> Exercise goal
Collect each line of the material below that contains the string "This".
[begin Materials provided]
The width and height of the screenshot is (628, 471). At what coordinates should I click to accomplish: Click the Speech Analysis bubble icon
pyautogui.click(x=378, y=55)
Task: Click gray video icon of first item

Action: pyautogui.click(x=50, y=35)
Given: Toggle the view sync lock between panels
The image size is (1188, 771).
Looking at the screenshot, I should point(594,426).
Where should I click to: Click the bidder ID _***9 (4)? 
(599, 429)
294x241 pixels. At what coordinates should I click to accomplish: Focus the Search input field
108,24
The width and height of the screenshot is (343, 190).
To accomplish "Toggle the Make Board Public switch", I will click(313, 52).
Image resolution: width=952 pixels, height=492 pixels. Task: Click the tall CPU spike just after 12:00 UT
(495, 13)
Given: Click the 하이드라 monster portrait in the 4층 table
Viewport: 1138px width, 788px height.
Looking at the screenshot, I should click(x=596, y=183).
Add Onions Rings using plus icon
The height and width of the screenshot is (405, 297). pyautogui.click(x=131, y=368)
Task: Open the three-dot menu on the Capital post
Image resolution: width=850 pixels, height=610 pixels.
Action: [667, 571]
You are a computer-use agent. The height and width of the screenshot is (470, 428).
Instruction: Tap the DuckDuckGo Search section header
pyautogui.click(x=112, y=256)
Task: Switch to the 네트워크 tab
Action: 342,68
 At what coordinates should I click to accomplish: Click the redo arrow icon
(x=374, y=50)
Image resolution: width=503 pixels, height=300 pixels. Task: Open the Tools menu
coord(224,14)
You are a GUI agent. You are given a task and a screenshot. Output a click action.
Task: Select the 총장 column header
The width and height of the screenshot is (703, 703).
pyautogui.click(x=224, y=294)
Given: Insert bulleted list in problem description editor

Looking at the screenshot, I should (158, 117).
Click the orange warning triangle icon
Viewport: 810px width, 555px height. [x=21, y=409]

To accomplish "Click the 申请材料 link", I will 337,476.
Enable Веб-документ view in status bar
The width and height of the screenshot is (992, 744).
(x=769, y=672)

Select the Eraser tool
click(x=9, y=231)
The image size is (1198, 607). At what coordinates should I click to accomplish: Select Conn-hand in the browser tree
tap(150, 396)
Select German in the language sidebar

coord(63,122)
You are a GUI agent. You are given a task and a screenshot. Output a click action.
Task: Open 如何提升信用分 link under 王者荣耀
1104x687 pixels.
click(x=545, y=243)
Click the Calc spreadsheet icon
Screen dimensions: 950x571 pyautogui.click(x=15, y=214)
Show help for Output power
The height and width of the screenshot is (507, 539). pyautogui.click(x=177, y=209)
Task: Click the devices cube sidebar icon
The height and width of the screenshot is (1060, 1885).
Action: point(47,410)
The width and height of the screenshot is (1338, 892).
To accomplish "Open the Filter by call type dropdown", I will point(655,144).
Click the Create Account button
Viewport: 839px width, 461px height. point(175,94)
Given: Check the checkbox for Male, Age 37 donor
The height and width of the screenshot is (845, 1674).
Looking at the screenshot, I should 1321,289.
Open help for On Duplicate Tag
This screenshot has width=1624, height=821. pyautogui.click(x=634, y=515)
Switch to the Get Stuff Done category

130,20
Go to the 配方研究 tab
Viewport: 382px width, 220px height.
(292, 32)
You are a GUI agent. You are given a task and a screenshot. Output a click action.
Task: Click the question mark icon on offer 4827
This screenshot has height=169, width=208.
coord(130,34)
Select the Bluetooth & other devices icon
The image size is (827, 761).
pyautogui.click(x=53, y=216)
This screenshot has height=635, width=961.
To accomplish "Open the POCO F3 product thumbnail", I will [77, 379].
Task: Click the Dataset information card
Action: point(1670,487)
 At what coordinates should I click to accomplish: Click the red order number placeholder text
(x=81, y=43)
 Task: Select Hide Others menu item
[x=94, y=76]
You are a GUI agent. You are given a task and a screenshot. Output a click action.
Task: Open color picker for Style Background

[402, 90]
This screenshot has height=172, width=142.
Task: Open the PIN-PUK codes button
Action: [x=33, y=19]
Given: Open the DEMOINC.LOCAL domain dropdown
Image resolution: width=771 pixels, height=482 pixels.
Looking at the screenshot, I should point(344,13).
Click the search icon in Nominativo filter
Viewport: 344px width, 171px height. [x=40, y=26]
[end Materials provided]
> Answer to the task
This screenshot has width=1624, height=821. pyautogui.click(x=634, y=515)
This screenshot has height=169, width=208.
This screenshot has height=635, width=961.
This screenshot has height=172, width=142.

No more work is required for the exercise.